Auf israelischer Seite steht man vor ganz ähnlichen Problemen. David Witzthum, Moderator und Chefredakteur des israelischen Fernsehens TV Channel 1, erläuterte das Dilemma aus der israelischen Perspektive. Für israelische Journalisten sei es schwierig, in die West Bank oder nach Gaza zu kommen.

David Witzthum, Moderator und Chefredakteur im Ersten Israelischen Fernsehen und Dozent an der Universität Tel Aviv und der Hebräischen Universität Jerusalem; Foto: DW/Per Henriksen
David Witzthum: "Es ist sehr schwierig, in die West Bank oder nach Gaza zu kommen – fast unmöglich!"

​​Daher verlasse man sich oft auf Leute vor Ort, das heißt auf palästinensische Kamera-Teams, die überwiegend für internationale Presseagenturen tätig sind. "Manchmal bekommen wir aber auch eine Genehmigung von den Palästinensern oder den Militärbehörden, um dorthin reisen zu können und von dort zu berichten", so Witzthum.

Selektive Wahrnehmung der Medien

Abgesehen von den schwierigen Arbeitsbedingungen, stellt auch mitunter die Intention und Art der News-Präsentation bei Sendern wie Al-Jazeera ein weiteres Problem dar. Salameh B. Nematt, ehemaliger Büroleiter von Al-Hayat in Washington, kritisierte denn auch die selektive Wahrnehmung mancher arabischer Medien.

"Bei uns gibt es einen Konfliktbogen, der sich von Afghanistan, Irak bis Israel, Palästina, Libanon und Syrien erstreckt", berichtet Nematt. "Und diese Konflikte beinhalten eine Menge Lügen – eine davon ist, wenn man einen Angriff, der vorsätzlich gegen Zivilisten gerichtet ist, als "Widerstand" bezeichnet.

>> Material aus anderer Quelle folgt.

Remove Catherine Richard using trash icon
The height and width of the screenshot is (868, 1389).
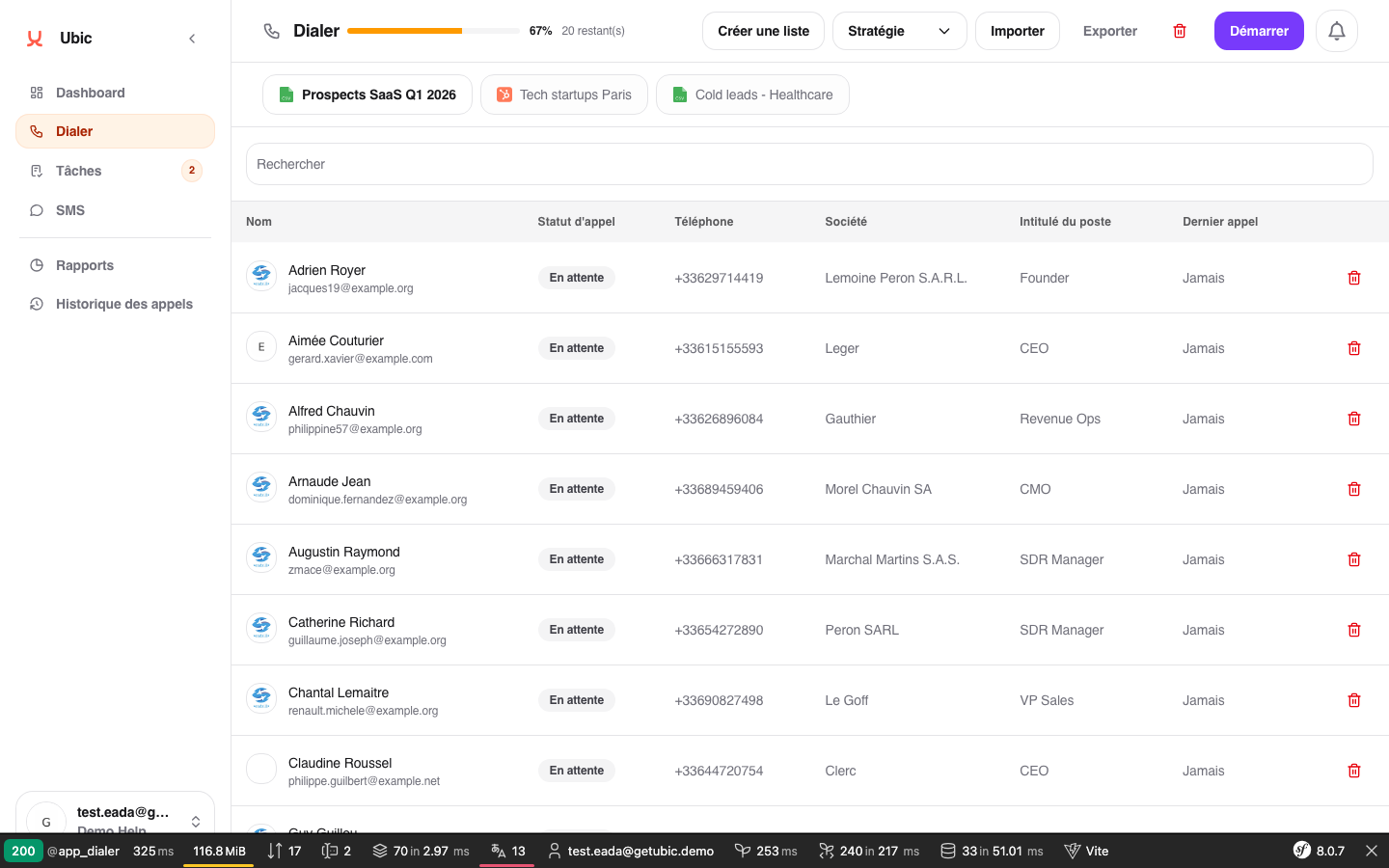(1353, 630)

Jacky Sutton, Medienmanagerin des UNDP für den Irak; Foto DW/Per Henriksen
Medien weltweit sind nie ganz neutral - Jacky Sutton, Medienmanagerin des UNDP für den Irak.

​​Doch kann Berichterstattung aus Konfliktregionen nie gänzlich objektiv und neutral sein. Das machte die Medienprojekt-Managerin des UNDP für den Irak, Jacky Sutton, in ihren Ausführungen deutlich.

Daher versteht Sutton ihre Aufgabe als Projektmanagerin für die Medien im Irak darin, nicht zu urteilen, sondern professionelle, verantwortungsvolle Einstellungen bei Journalisten zu fördern.

Trotz der massiven Probleme, frei und ungehindert arbeiten zu können, gebe es auch hoffnungsvolle Signale, so Sutton: Die irakische Medienlandschaft weise einen beachtlichen Pluralismus auf. Daher könnten irakische Zuschauer sich selbst ein Bild machen und entscheiden, was für sie Propaganda und was für sie wahr ist.